- Born: 1969 (age 56–57) Yonkers, New York USA
- Years active: 1993-present
- Known for: Nail art pioneer
- Notable work: "Money Nails" collaboration with Lil' Kim, later exhibited in Museum of Modern Art
- Website: bernadettethompson.com

= Bernadette Thompson =

American celebrity manicurist and nail artist

Bernadette Thompson (born 1969) is an American celebrity manicurist and nail artist known for her innovative designs and collaborations with prominent figures across the music, fashion, and entertainment industries. Since the mid-1990s, she has worked with a diverse array of celebrities, including Madonna, Mary J. Blige, Kim Kardashian, Jay-Z, Missy Elliott, Sarah Jessica Parker, Alicia Keys, Luther Vandross, Aaliyah, Beyoncé, Lupita Nyong'o, Jennifer Lopez and Lady Gaga. Thompson's work has been featured in major fashion magazines such as Vogue, Harper's BAZAAR, Allure, and Essence. She gained widespread recognition for creating the "money nails" design for Lil' Kim in 1999, which involved embedding real currency into acrylic nails and later became a part of the Museum of Modern Art's collection, the first nail art to ever be included. Beyond her celebrity collaborations, Thompson has worked with fashion designers like Marc Jacobs, Calvin Klein, and Louis Vuitton, contributing to editorial campaigns and runway shows. Her work has influenced both street style and high fashion, playing a role in bringing creative nail art into mainstream acceptance.

== Early life and education ==
Thompson was born in 1969 in Yonkers, New York. During her upbringing, she casually styled hair and nails for friends, fostering an early interest in beauty and cosmetology. In 1993, she attended nail school part-time to formalize her skills. Shortly after, she opened her first salon in Yonkers.

== Career ==

=== Early career and breakthrough ===
Thompson operated her salon for approximately six months before receiving an opportunity to work with Hip Hop and R&B artist Mary J. Blige. The connection was facilitated through Mary's sister, LaTonya, who had recently had her nails done by Thompson. Blige admired LaTonya's nails and was surprised to learn they were done by Thompson, whom she knew from their shared upbringing. Blige reportedly sent a limousine to bring Thompson to collaborate with her. This encounter marked the beginning of Thompson's associations with leading artists in the music industry.
# # # # # # #
• _What to produce_: Carry on the article about Bernadette Thompson, starting directly after its last sentence. The listing that follows is not required for the work here.

• _Given material_:
# # # # # # #
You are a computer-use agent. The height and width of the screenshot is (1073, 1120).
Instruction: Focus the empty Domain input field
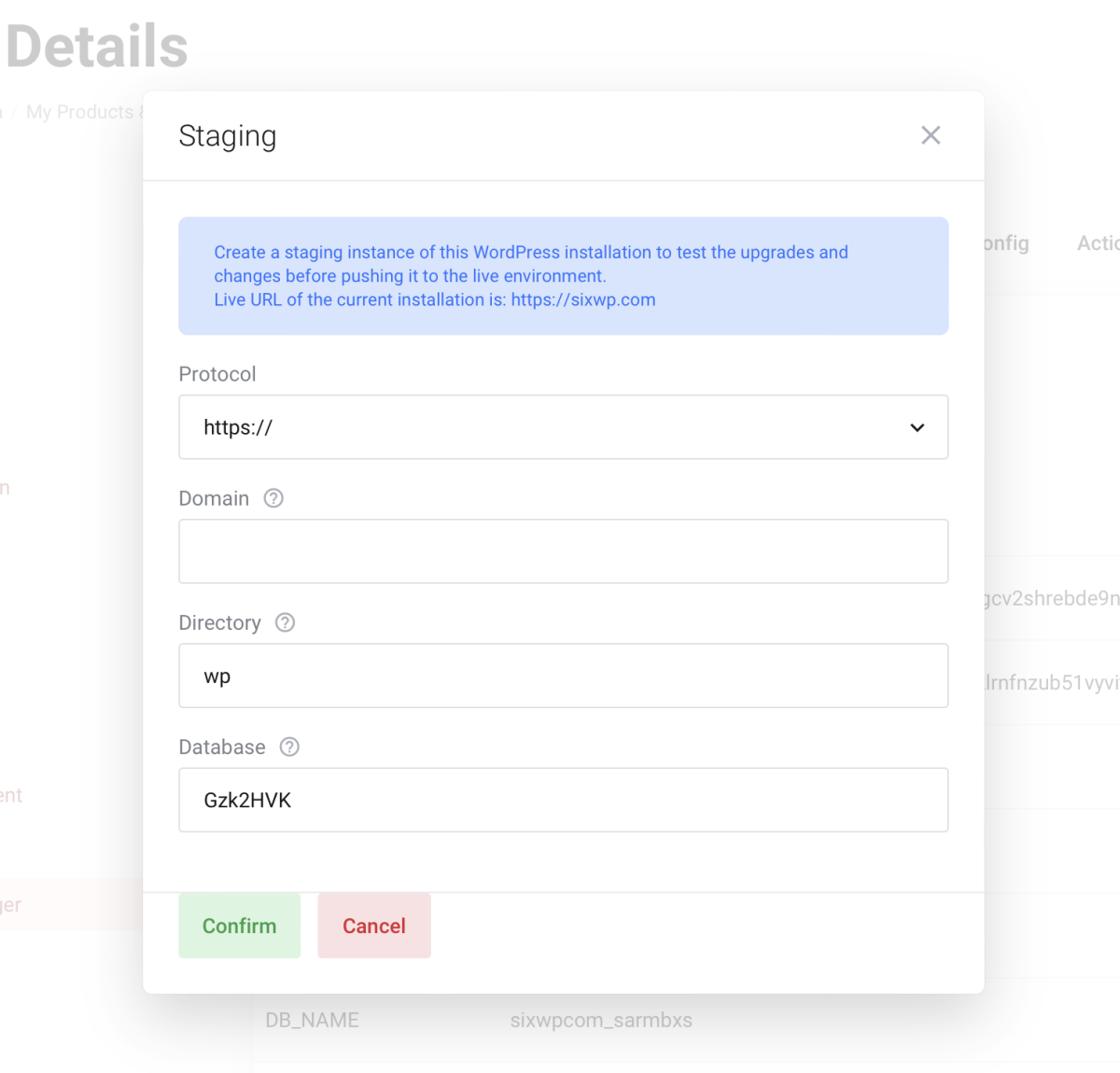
# # # # # # #
• _Answer for the task_:
=== Collaborations with artists ===
Following her work with Mary J. Blige, Thompson began connecting with other prominent figures in the hip hop and R&B scenes. Through industry connections, including those facilitated by Sean "Puff Daddy" Combs, she worked with artists such as Missy Elliott, and Beyoncé, establishing herself as a sought-after manicurist in the entertainment sector.

=== Work in the fashion industry ===
In 1998, Thompson began collaborating with fashion brands, including a partnership with Louis Vuitton. Her entry into high fashion expanded her influence beyond music, allowing her to contribute to runway shows, editorial shoots, and campaigns. Her work bridged urban street styles with luxury fashion, reflecting a merging of cultural influences.

== "Money Nails" nail art ==

=== Creation and impact ===
In 1999, during a fashion shoot for a denim campaign featuring Lil' Kim, Thompson created the "money nails" design. Seeking to produce a distinctive and bold look, she embedded real $100 bills into acrylic nails for Lil' Kim to wear on the set. Thompson told Harper's BAZAAR, "all she had were little short nails! So I went into my wallet, took money out, cut it up, and did a French manicure." The design was inspired by Lil' Kim's appearance in the song and music video "Get Money" by Junior M.A.F.I.A. The "money nails" gained widespread attention and became emblematic of 1990s hip hop fashion, inspiring trends in nail art and popularizing elaborate nail designs in mainstream culture.

=== Treasury department inquiry ===
The use of real currency in the "money nails" design led to a phone call from the U.S. Department of the Treasury, informing Thompson that defacing currency is a federal offense. She told Elle Canada magazine that no charges were filed against her.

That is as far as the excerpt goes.